Gib die folgenden Zeilen als JSON-Liste von Zeichenketten aus, mit einem Eintrag pro Zeile und ohne Leerzeilen.

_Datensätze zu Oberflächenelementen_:
===
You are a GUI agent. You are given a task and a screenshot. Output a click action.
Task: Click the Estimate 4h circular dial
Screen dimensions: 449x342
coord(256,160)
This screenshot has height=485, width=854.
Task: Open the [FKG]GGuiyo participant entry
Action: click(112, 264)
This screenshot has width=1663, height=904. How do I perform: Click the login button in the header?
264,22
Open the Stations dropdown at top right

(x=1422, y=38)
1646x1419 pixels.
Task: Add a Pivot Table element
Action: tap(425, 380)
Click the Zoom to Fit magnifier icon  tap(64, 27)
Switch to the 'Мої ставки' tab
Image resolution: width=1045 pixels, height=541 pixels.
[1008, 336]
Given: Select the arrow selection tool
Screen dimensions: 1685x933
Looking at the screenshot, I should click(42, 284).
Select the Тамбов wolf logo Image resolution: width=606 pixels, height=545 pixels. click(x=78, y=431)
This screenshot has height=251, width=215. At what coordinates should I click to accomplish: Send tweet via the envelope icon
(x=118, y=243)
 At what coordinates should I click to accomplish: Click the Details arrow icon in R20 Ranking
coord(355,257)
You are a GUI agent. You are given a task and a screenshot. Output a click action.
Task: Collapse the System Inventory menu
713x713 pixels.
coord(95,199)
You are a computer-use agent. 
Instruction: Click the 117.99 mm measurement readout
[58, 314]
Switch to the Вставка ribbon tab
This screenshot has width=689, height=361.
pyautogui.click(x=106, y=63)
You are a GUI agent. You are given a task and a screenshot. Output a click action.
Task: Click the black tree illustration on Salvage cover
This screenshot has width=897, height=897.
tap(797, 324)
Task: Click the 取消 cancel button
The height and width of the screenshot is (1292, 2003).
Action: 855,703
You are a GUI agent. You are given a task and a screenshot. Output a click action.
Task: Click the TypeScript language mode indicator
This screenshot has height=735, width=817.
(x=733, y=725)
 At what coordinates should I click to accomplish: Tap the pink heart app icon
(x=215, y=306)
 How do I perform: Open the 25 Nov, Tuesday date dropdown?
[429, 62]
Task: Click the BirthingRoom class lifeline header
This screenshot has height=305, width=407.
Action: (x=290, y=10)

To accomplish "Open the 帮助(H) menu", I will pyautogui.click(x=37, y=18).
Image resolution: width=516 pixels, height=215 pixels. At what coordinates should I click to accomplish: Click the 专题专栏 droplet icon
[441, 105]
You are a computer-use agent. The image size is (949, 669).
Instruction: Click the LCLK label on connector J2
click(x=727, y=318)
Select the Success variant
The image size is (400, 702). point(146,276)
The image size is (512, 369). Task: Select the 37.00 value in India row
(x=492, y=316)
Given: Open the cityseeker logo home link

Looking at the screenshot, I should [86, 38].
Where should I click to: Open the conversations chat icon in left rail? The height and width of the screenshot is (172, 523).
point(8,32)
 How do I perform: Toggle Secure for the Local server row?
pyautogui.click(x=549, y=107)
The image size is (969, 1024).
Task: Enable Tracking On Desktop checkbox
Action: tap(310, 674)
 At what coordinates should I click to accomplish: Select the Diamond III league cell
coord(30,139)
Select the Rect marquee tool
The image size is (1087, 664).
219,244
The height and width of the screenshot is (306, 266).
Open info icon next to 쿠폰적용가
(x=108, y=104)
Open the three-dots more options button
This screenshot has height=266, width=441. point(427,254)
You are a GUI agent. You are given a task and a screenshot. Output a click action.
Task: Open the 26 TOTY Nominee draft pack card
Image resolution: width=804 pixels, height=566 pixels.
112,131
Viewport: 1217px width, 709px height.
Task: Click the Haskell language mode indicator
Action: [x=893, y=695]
===
_Schriftliche Antwort_:
[
  "You are a GUI agent. You are given a task and a screenshot. Output a click action.",
  "Task: Click the Estimate 4h circular dial",
  "Screen dimensions: 449x342",
  "coord(256,160)",
  "This screenshot has height=485, width=854.",
  "Task: Open the [FKG]GGuiyo participant entry",
  "Action: click(112, 264)",
  "This screenshot has width=1663, height=904. How do I perform: Click the login button in the header?",
  "264,22",
  "Open the Stations dropdown at top right",
  "(x=1422, y=38)",
  "1646x1419 pixels.",
  "Task: Add a Pivot Table element",
  "Action: tap(425, 380)",
  "Click the Zoom to Fit magnifier icon  tap(64, 27)",
  "Switch to the 'Мої ставки' tab",
  "Image resolution: width=1045 pixels, height=541 pixels.",
  "[1008, 336]",
  "Given: Select the arrow selection tool",
  "Screen dimensions: 1685x933",
  "Looking at the screenshot, I should click(42, 284).",
  "Select the Тамбов wolf logo Image resolution: width=606 pixels, height=545 pixels. click(x=78, y=431)",
  "This screenshot has height=251, width=215. At what coordinates should I click to accomplish: Send tweet via the envelope icon",
  "(x=118, y=243)",
  " At what coordinates should I click to accomplish: Click the Details arrow icon in R20 Ranking",
  "coord(355,257)",
  "You are a GUI agent. You are given a task and a screenshot. Output a click action.",
  "Task: Collapse the System Inventory menu",
  "713x713 pixels.",
  "coord(95,199)",
  "You are a computer-use agent. ",
  "Instruction: Click the 117.99 mm measurement readout",
  "[58, 314]",
  "Switch to the Вставка ribbon tab",
  "This screenshot has width=689, height=361.",
  "pyautogui.click(x=106, y=63)",
  "You are a GUI agent. You are given a task and a screenshot. Output a click action.",
  "Task: Click the black tree illustration on Salvage cover",
  "This screenshot has width=897, height=897.",
  "tap(797, 324)",
  "Task: Click the 取消 cancel button",
  "The height and width of the screenshot is (1292, 2003).",
  "Action: 855,703",
  "You are a GUI agent. You are given a task and a screenshot. Output a click action.",
  "Task: Click the TypeScript language mode indicator",
  "This screenshot has height=735, width=817.",
  "(x=733, y=725)",
  " At what coordinates should I click to accomplish: Tap the pink heart app icon",
  "(x=215, y=306)",
  " How do I perform: Open the 25 Nov, Tuesday date dropdown?",
  "[429, 62]",
  "Task: Click the BirthingRoom class lifeline header",
  "This screenshot has height=305, width=407.",
  "Action: (x=290, y=10)",
  "To accomplish \"Open the 帮助(H) menu\", I will pyautogui.click(x=37, y=18).",
  "Image resolution: width=516 pixels, height=215 pixels. At what coordinates should I click to accomplish: Click the 专题专栏 droplet icon",
  "[441, 105]",
  "You are a computer-use agent. The image size is (949, 669).",
  "Instruction: Click the LCLK label on connector J2",
  "click(x=727, y=318)",
  "Select the Success variant",
  "The image size is (400, 702). point(146,276)",
  "The image size is (512, 369). Task: Select the 37.00 value in India row",
  "(x=492, y=316)",
  "Given: Open the cityseeker logo home link",
  "Looking at the screenshot, I should [86, 38].",
  "Where should I click to: Open the conversations chat icon in left rail? The height and width of the screenshot is (172, 523).",
  "point(8,32)",
  " How do I perform: Toggle Secure for the Local server row?",
  "pyautogui.click(x=549, y=107)",
  "The image size is (969, 1024).",
  "Task: Enable Tracking On Desktop checkbox",
  "Action: tap(310, 674)",
  " At what coordinates should I click to accomplish: Select the Diamond III league cell",
  "coord(30,139)",
  "Select the Rect marquee tool",
  "The image size is (1087, 664).",
  "219,244",
  "The height and width of the screenshot is (306, 266).",
  "Open info icon next to 쿠폰적용가",
  "(x=108, y=104)",
  "Open the three-dots more options button",
  "This screenshot has height=266, width=441. point(427,254)",
  "You are a GUI agent. You are given a task and a screenshot. Output a click action.",
  "Task: Open the 26 TOTY Nominee draft pack card",
  "Image resolution: width=804 pixels, height=566 pixels.",
  "112,131",
  "Viewport: 1217px width, 709px height.",
  "Task: Click the Haskell language mode indicator",
  "Action: [x=893, y=695]"
]